# [Record extracts]
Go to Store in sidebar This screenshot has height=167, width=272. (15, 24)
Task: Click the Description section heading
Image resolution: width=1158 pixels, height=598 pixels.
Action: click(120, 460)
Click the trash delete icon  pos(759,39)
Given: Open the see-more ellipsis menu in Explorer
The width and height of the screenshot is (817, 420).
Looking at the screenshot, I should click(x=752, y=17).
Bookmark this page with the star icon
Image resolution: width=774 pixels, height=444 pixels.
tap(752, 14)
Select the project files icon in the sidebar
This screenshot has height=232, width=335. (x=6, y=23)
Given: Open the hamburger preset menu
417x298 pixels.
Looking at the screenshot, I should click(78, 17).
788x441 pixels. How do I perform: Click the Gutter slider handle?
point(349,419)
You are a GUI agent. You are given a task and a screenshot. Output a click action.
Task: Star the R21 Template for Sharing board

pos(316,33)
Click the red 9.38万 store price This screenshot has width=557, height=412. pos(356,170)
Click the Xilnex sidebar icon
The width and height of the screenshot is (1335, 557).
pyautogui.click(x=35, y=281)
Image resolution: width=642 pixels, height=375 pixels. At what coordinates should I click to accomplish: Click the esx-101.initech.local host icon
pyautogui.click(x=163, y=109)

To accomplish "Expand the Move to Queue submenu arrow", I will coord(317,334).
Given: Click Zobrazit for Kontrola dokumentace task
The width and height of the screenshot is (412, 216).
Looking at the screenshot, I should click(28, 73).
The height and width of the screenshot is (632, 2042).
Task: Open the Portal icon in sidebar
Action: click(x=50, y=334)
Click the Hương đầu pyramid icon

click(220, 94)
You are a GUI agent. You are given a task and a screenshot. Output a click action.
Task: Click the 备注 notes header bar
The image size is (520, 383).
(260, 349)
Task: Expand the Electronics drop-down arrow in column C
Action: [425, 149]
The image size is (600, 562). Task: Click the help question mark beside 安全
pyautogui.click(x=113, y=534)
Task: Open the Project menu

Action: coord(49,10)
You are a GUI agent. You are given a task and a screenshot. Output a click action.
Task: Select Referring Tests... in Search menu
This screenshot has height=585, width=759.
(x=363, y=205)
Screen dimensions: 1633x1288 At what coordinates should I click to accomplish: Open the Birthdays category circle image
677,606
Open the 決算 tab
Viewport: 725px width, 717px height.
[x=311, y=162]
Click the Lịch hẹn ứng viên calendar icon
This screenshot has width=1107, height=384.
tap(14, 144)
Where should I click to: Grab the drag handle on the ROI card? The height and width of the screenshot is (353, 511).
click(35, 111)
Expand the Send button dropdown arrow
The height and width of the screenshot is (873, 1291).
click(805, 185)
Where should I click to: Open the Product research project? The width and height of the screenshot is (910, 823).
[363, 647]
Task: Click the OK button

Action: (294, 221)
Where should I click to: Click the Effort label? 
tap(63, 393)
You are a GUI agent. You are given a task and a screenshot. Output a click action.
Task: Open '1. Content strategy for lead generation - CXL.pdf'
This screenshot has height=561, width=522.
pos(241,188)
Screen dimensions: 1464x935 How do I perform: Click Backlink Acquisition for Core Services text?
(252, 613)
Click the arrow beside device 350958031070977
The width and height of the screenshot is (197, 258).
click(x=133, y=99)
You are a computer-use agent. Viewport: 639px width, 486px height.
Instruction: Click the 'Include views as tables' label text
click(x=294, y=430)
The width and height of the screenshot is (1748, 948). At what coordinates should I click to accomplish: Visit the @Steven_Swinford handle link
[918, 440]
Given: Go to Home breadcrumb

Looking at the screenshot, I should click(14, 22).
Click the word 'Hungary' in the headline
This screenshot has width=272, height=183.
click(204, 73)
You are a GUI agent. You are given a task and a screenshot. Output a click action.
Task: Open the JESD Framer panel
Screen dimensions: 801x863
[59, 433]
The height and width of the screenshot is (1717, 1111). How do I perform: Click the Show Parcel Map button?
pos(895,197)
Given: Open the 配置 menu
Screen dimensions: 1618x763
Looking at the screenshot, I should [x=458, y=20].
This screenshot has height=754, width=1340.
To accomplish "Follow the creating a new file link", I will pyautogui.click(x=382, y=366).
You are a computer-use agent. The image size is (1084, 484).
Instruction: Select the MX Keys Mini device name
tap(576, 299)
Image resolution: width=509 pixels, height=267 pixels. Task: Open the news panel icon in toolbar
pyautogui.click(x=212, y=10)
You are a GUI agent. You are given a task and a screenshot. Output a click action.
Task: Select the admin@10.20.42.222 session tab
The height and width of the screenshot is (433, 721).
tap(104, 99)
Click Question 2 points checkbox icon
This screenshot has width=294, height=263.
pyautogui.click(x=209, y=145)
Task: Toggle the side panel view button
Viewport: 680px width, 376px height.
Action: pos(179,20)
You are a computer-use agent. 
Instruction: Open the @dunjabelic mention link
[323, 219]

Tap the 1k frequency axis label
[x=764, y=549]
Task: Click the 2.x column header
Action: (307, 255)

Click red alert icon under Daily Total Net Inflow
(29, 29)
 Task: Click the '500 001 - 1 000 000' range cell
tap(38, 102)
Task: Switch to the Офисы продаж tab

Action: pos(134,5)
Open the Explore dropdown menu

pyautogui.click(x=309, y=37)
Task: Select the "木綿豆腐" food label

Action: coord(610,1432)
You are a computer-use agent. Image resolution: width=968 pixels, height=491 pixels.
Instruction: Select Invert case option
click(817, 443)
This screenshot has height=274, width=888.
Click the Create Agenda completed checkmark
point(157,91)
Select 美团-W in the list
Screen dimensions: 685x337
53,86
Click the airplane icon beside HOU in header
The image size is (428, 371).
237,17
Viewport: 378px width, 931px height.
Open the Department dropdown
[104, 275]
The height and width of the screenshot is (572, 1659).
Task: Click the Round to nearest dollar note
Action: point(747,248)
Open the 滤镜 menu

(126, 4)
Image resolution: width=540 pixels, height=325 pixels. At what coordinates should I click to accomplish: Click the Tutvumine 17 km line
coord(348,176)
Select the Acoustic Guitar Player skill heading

# [Activity]
Whenever a line in the entries above includes the word "heading", pull that line out.

# [Your response]
Task: Click the Description section heading
Select the Acoustic Guitar Player skill heading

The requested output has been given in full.